:: Input records

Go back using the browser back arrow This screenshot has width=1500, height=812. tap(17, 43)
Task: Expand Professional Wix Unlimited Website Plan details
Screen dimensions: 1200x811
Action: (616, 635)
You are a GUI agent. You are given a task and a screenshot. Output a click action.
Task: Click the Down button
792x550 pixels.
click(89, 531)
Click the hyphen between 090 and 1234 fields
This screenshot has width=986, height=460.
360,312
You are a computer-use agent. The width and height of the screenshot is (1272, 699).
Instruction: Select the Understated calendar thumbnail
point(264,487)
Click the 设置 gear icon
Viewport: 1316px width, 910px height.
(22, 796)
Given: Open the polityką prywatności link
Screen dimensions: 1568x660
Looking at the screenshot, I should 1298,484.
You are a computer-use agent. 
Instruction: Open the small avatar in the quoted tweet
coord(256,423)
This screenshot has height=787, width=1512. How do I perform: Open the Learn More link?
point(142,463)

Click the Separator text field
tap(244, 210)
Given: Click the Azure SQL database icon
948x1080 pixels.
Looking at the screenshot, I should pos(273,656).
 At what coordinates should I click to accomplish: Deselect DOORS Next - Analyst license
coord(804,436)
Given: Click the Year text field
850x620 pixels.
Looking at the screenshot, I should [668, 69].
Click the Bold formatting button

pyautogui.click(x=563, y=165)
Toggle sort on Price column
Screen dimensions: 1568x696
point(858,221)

::::

What to work on:
Only lines containing the string "computer" belong in the answer; find them in the data above and copy them.

Answer to this problem:
You are a computer-use agent. The width and height of the screenshot is (1272, 699).
You are a computer-use agent. 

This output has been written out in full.